▶ [RAW DATA]
[Start of section]

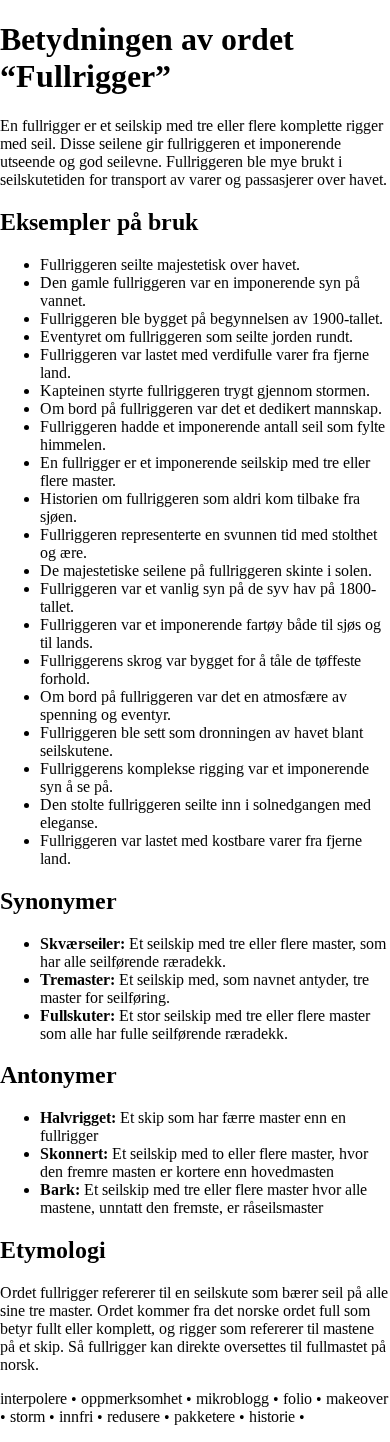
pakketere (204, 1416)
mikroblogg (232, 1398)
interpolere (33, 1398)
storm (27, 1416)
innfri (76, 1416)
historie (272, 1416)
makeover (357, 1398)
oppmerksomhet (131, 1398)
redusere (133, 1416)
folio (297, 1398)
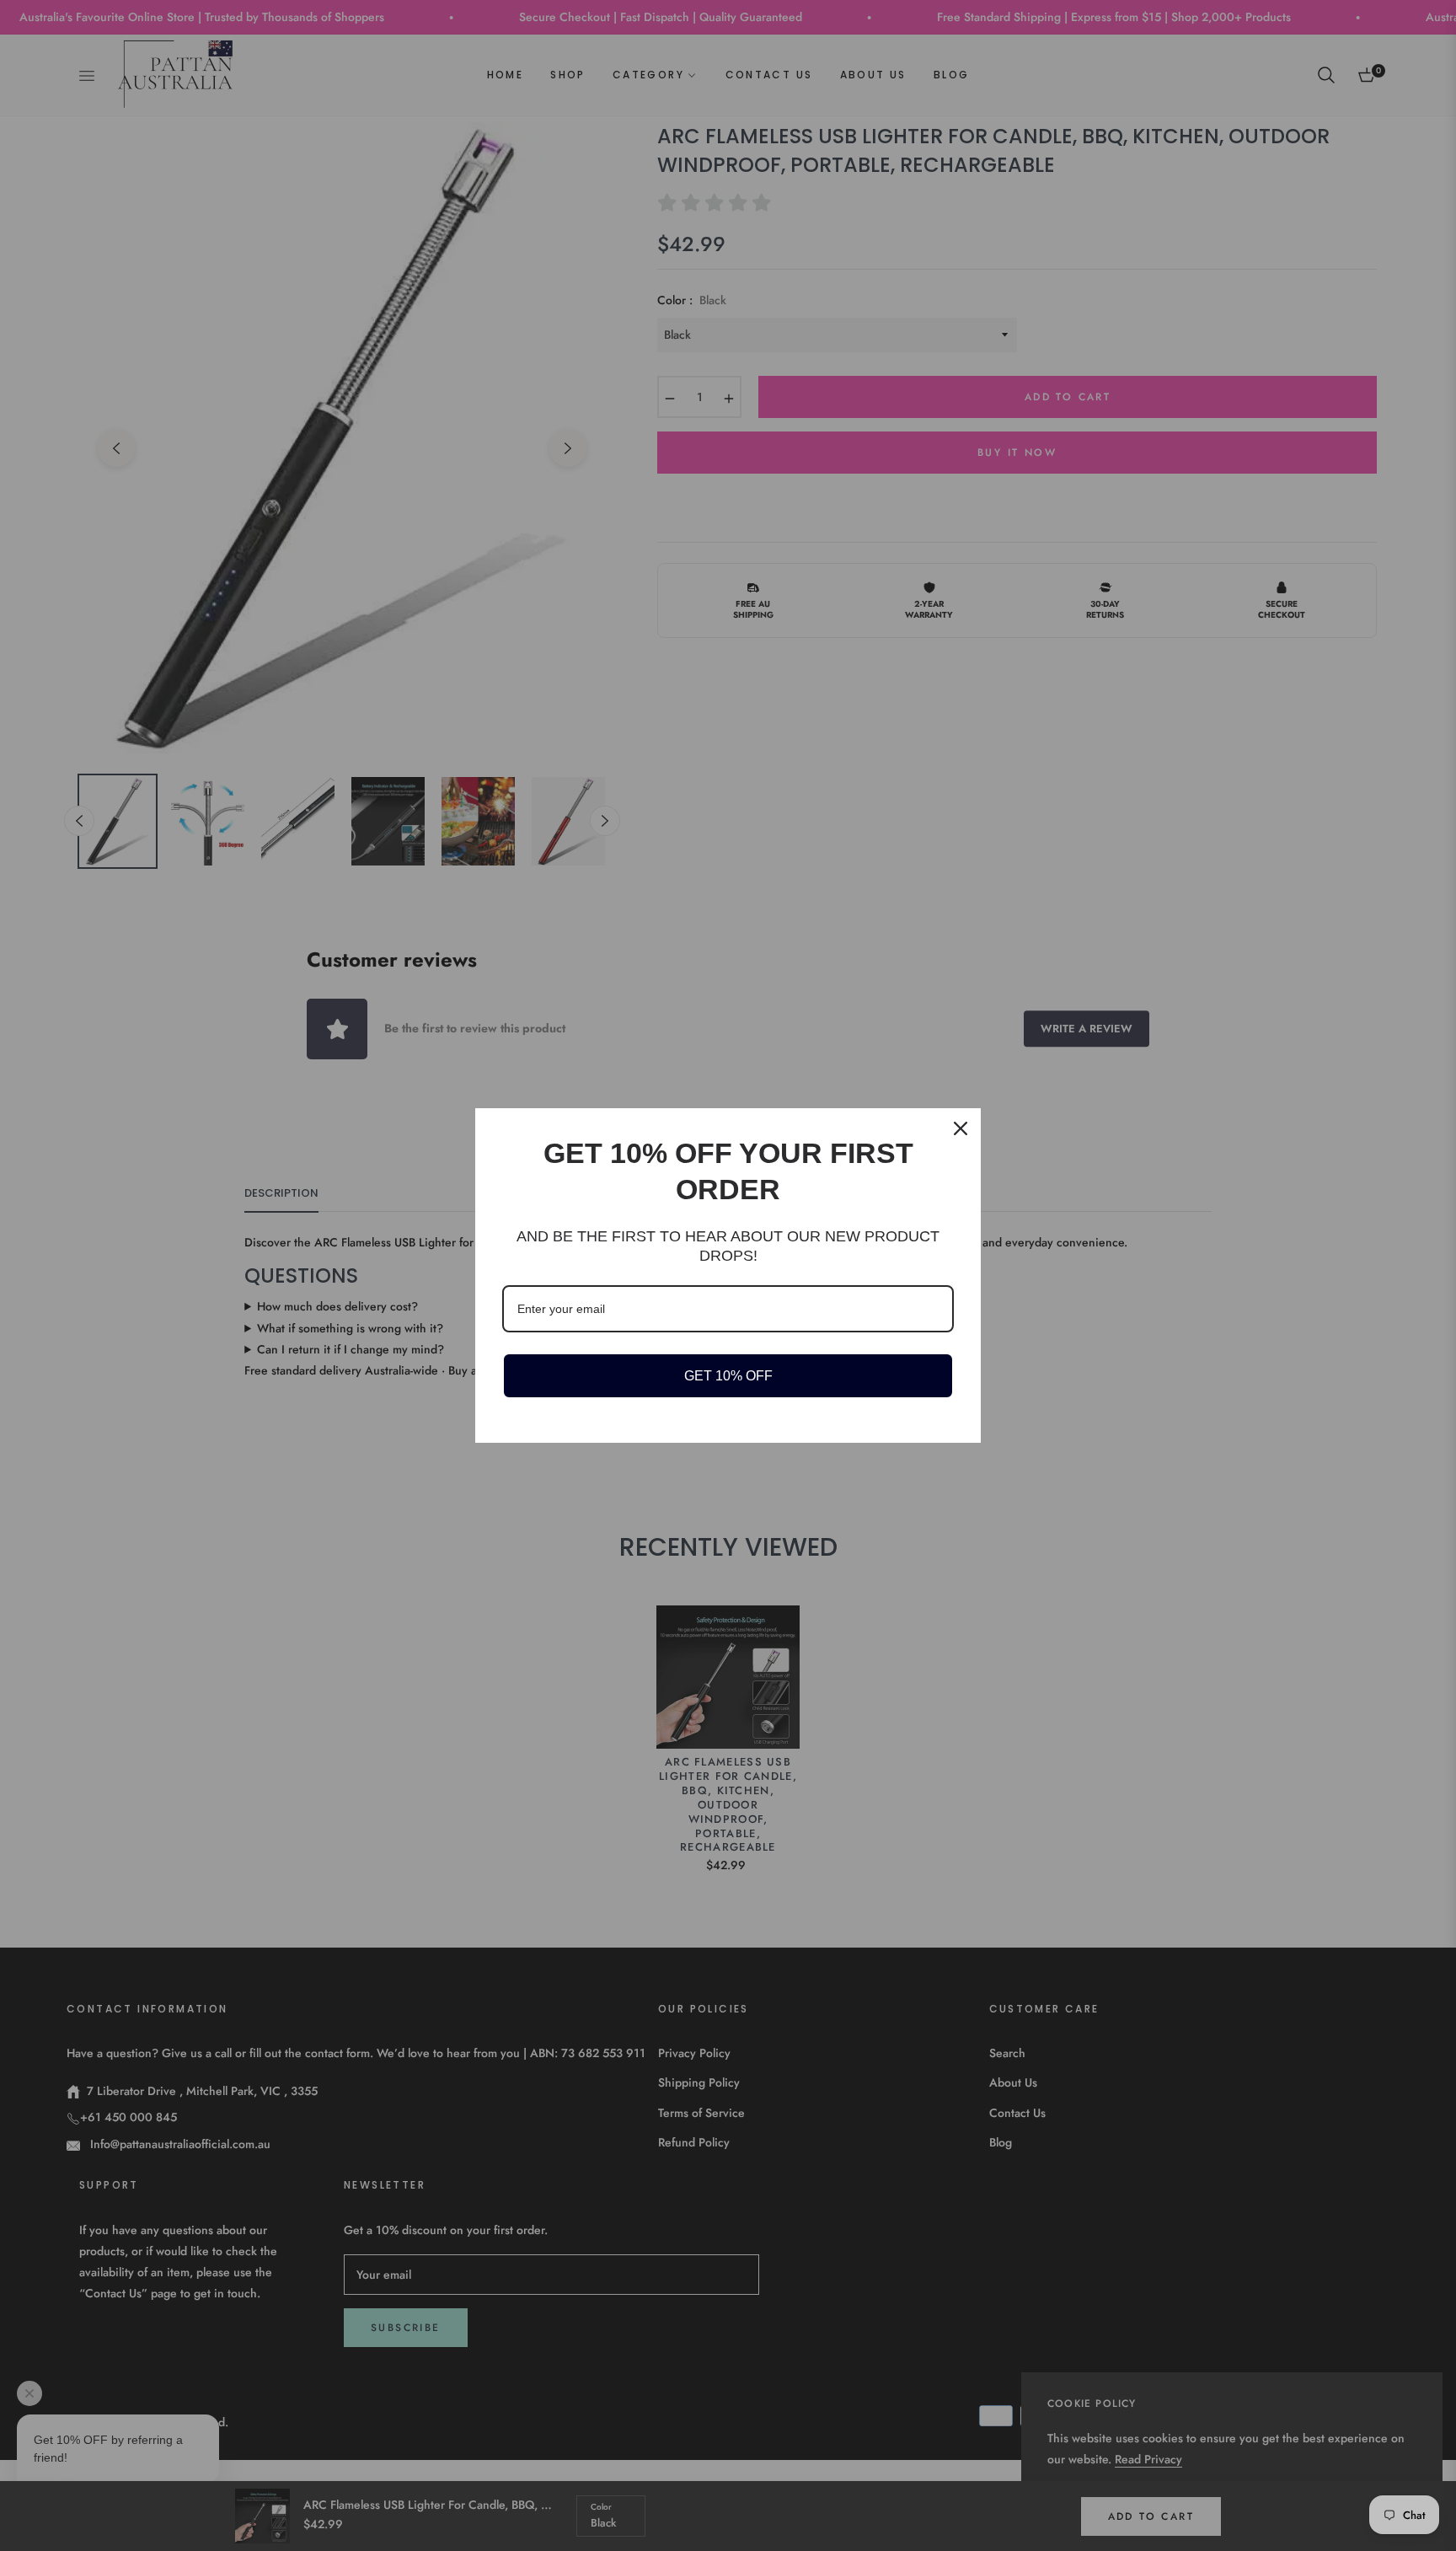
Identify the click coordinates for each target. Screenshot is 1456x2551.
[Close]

[End of section]
[Start of section]

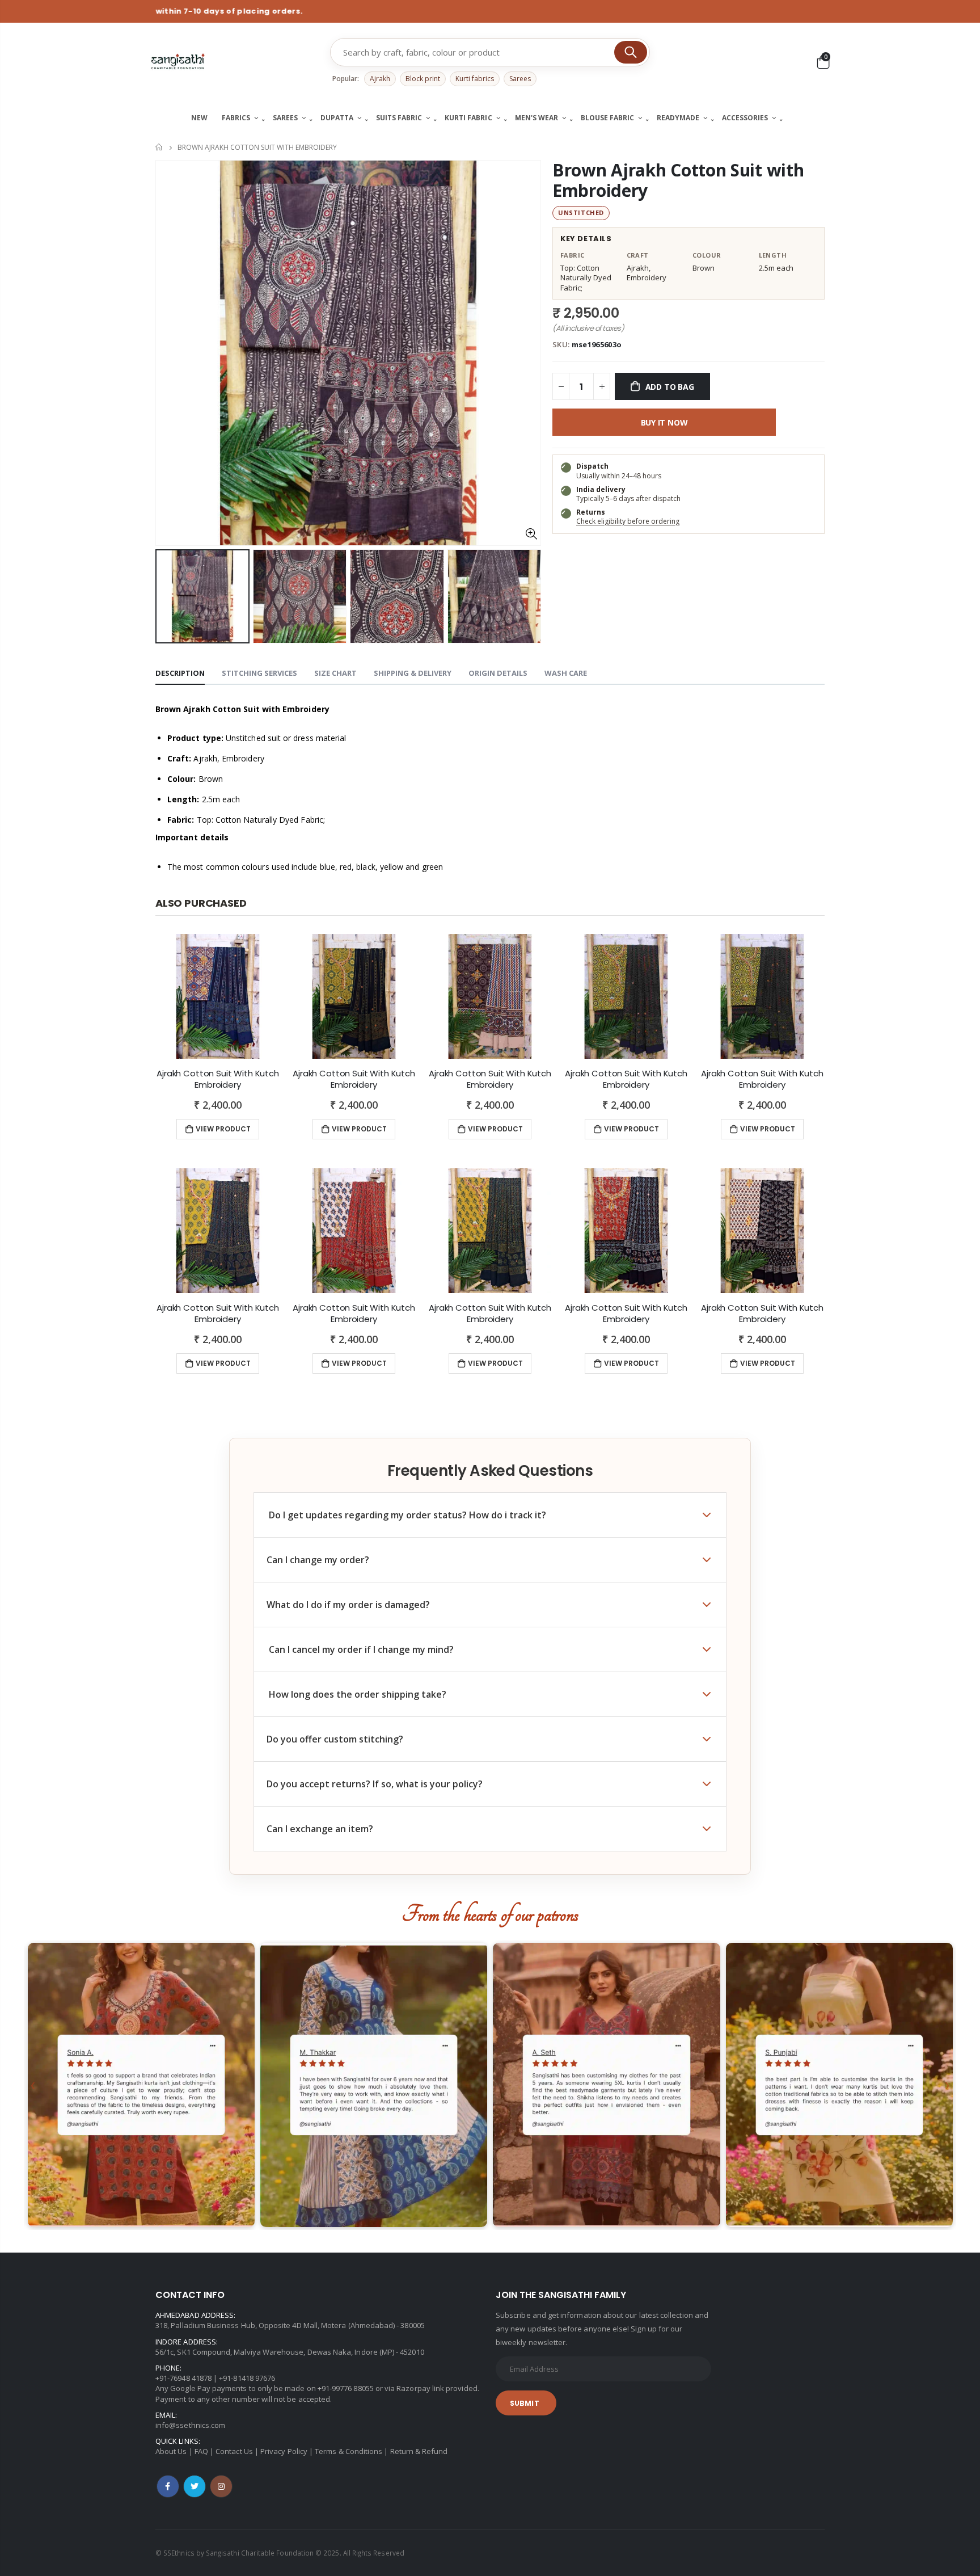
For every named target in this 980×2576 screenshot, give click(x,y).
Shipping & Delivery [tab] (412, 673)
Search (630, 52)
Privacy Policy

[End of section]
[Start of section]

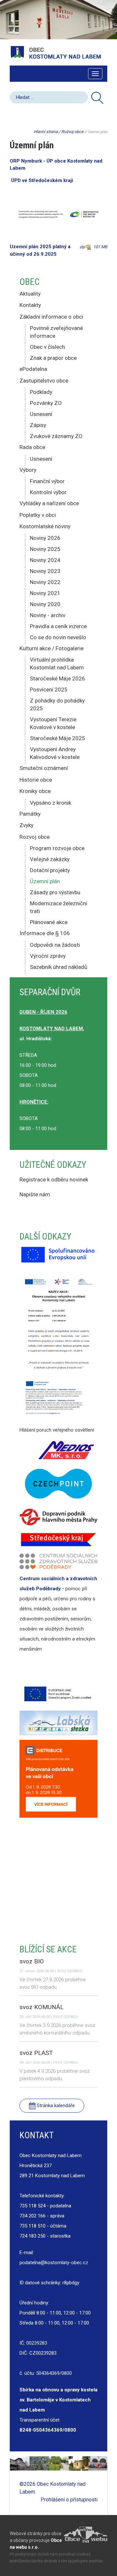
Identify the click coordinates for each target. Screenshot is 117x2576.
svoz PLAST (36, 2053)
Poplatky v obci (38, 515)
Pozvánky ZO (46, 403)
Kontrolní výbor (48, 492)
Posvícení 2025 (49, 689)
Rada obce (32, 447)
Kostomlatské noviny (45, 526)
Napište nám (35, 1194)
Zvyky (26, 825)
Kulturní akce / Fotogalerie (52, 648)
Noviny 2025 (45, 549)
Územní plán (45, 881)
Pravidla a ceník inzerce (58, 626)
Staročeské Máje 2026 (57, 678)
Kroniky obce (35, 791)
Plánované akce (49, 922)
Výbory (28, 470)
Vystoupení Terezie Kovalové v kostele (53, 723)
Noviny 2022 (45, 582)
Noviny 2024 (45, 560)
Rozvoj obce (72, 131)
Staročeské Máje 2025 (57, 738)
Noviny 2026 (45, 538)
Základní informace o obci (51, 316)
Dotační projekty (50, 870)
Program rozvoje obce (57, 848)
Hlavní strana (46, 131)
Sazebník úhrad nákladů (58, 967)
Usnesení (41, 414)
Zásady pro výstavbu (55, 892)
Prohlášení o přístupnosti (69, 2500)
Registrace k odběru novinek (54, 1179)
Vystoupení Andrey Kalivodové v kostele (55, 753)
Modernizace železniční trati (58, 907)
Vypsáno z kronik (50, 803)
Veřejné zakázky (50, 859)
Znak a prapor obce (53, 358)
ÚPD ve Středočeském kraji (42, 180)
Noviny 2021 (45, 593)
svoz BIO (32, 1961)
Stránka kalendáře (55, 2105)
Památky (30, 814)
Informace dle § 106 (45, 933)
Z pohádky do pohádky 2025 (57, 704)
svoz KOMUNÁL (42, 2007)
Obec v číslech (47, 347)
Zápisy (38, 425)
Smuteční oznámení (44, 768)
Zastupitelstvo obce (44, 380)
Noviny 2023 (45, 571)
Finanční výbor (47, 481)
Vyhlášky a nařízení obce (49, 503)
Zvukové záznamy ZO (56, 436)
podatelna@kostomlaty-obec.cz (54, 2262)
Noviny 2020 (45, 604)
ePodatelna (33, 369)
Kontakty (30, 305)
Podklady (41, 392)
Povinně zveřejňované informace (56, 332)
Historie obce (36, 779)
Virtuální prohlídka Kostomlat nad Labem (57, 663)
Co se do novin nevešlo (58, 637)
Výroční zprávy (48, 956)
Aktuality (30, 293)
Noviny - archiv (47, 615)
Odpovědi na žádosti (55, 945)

[End of section]

For this exercise, repeat exactly the lines of the data above from the one with "Smuteční oznámení (44, 768)" down to the one with "Odpovědi na žádosti (55, 945)", both end lines included.

▶ [FINISHED TASK]
Smuteční oznámení (44, 768)
Zastupitelstvo obce (44, 380)
Noviny 2023 (45, 571)
Finanční výbor (47, 481)
Vyhlášky a nařízení obce (49, 503)
Zvukové záznamy ZO (56, 436)
podatelna@kostomlaty-obec.cz (54, 2262)
Noviny 2020 (45, 604)
ePodatelna (33, 369)
Kontakty (30, 305)
Podklady (41, 392)
Povinně zveřejňované informace (56, 332)
Historie obce (36, 779)
Virtuální prohlídka Kostomlat nad Labem (57, 663)
Co se do novin nevešlo (58, 637)
Výroční zprávy (48, 956)
Aktuality (30, 293)
Noviny - archiv (47, 615)
Odpovědi na žádosti (55, 945)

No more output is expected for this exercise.